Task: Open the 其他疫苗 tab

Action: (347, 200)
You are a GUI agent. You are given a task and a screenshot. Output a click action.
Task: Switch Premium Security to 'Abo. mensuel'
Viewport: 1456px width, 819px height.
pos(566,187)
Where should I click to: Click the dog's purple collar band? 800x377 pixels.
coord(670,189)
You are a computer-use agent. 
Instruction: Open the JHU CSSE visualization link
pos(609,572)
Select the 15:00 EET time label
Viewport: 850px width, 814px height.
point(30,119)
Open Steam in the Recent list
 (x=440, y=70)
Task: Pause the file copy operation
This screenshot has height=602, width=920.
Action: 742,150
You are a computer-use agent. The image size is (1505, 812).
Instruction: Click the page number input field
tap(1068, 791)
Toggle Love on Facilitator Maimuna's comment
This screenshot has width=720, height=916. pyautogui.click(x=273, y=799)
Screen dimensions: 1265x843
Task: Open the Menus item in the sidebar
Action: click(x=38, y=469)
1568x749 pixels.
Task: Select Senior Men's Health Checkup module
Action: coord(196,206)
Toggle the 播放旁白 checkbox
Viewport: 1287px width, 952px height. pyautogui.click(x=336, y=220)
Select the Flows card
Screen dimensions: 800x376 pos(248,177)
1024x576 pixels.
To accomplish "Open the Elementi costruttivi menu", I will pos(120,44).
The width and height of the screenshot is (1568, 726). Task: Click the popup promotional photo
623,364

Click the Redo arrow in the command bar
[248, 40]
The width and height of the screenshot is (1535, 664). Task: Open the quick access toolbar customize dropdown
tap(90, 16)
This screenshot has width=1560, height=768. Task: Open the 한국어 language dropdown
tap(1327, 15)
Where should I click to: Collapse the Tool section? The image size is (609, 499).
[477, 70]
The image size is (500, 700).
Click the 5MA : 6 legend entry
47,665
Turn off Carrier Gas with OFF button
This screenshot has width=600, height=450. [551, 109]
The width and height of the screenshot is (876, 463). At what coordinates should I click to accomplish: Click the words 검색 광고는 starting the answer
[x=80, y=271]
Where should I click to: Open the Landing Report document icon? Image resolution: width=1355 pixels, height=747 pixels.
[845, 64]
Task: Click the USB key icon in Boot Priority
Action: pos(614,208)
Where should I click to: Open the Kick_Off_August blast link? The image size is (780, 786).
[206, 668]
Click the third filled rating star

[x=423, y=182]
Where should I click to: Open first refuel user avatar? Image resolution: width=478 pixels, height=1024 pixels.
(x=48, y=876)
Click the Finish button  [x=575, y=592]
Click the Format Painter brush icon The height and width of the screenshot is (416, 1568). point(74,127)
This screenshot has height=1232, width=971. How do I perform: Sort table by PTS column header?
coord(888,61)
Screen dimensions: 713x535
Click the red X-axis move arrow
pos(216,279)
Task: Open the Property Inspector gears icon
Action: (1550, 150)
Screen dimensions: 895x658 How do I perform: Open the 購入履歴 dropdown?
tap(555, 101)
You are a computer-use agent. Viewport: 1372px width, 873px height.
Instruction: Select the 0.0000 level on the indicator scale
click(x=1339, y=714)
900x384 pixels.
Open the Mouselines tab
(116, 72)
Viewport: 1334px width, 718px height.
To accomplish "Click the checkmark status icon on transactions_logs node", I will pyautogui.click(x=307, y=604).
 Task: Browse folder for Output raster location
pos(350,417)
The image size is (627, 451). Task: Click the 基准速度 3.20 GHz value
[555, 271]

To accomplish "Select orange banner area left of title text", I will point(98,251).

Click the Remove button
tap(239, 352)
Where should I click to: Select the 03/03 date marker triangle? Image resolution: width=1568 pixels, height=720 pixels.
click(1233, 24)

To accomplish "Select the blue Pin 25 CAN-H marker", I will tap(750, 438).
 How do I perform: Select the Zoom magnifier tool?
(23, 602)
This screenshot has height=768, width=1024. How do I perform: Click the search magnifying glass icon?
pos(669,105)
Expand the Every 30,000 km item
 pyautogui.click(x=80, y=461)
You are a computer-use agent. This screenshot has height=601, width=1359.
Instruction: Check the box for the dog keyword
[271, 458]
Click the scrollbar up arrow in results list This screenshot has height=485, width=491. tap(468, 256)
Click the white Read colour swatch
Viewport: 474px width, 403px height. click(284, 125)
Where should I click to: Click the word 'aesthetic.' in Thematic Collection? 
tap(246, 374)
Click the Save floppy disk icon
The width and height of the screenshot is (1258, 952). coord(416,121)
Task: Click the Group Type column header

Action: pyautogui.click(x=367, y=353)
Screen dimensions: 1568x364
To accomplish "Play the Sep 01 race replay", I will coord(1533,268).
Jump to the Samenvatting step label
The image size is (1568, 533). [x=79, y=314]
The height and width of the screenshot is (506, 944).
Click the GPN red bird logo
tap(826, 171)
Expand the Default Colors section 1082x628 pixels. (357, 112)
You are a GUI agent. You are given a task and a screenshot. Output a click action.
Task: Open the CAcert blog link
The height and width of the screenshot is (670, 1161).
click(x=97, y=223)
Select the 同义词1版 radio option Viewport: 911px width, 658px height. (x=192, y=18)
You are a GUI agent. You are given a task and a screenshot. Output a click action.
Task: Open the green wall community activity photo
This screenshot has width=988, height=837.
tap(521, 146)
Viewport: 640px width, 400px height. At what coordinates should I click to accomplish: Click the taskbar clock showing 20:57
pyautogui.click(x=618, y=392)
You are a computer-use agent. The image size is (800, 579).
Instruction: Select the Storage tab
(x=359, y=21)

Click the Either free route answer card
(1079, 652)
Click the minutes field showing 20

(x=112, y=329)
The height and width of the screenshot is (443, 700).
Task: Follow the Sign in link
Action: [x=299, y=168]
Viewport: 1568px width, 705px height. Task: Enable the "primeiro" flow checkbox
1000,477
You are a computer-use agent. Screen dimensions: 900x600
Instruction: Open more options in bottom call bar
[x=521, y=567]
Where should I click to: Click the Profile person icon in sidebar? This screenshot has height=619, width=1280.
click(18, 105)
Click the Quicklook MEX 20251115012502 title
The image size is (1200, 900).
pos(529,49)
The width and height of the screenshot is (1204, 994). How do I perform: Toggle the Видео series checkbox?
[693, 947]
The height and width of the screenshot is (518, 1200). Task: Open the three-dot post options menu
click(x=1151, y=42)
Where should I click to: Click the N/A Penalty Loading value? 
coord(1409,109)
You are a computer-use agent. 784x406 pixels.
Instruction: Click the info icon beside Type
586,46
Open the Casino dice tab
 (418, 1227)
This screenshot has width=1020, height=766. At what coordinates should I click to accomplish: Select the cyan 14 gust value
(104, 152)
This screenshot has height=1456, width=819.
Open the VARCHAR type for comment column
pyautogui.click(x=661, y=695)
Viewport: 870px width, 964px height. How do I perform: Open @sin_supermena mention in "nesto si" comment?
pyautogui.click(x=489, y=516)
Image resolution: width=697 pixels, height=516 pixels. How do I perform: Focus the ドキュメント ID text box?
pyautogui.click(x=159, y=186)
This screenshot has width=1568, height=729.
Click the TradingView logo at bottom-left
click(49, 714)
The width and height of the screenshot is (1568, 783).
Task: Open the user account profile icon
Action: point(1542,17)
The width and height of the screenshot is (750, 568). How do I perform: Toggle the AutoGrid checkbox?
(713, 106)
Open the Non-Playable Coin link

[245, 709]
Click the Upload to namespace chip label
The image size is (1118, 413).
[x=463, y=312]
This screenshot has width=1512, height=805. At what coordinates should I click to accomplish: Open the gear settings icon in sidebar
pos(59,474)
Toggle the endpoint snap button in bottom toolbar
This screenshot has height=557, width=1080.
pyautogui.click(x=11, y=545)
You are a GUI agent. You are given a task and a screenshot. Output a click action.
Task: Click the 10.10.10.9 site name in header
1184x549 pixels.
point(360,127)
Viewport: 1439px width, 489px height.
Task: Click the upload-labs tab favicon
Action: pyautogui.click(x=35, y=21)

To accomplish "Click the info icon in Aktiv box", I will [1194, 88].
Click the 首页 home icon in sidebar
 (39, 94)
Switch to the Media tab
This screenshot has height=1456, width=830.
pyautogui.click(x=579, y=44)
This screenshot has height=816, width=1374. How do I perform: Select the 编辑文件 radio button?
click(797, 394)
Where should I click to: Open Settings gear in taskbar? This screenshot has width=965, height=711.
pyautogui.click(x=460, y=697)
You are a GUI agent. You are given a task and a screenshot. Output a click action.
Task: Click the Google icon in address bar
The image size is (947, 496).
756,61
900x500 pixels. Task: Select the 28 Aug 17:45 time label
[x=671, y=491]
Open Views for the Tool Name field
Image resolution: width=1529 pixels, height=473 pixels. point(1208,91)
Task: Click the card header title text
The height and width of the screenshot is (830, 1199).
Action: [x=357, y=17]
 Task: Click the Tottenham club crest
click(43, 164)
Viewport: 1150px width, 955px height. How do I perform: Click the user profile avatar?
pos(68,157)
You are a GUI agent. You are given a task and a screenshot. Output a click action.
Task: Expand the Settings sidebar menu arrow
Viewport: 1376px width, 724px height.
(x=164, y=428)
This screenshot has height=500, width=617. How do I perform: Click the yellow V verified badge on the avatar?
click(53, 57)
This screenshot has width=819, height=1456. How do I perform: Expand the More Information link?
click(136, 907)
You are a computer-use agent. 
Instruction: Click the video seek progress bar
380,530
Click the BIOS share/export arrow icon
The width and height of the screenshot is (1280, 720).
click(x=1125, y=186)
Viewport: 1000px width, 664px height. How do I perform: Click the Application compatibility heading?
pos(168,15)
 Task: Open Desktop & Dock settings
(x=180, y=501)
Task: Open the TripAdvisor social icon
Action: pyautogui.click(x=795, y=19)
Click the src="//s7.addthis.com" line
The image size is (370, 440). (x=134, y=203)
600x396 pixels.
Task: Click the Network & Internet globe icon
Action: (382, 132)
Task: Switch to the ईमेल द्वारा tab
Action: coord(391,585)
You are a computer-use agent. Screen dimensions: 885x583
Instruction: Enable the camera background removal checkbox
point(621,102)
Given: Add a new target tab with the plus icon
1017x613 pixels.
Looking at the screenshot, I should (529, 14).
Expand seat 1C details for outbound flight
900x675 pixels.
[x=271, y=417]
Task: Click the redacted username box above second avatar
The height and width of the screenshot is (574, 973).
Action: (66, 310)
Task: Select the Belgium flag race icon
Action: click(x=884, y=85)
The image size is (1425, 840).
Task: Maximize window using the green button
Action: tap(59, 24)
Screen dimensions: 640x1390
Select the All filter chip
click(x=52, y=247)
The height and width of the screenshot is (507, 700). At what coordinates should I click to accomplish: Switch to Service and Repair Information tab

================

- Task requirements -
Tell how many lines in the data include the string "computer". Reply with the number and no other text.

- Output for this task -
9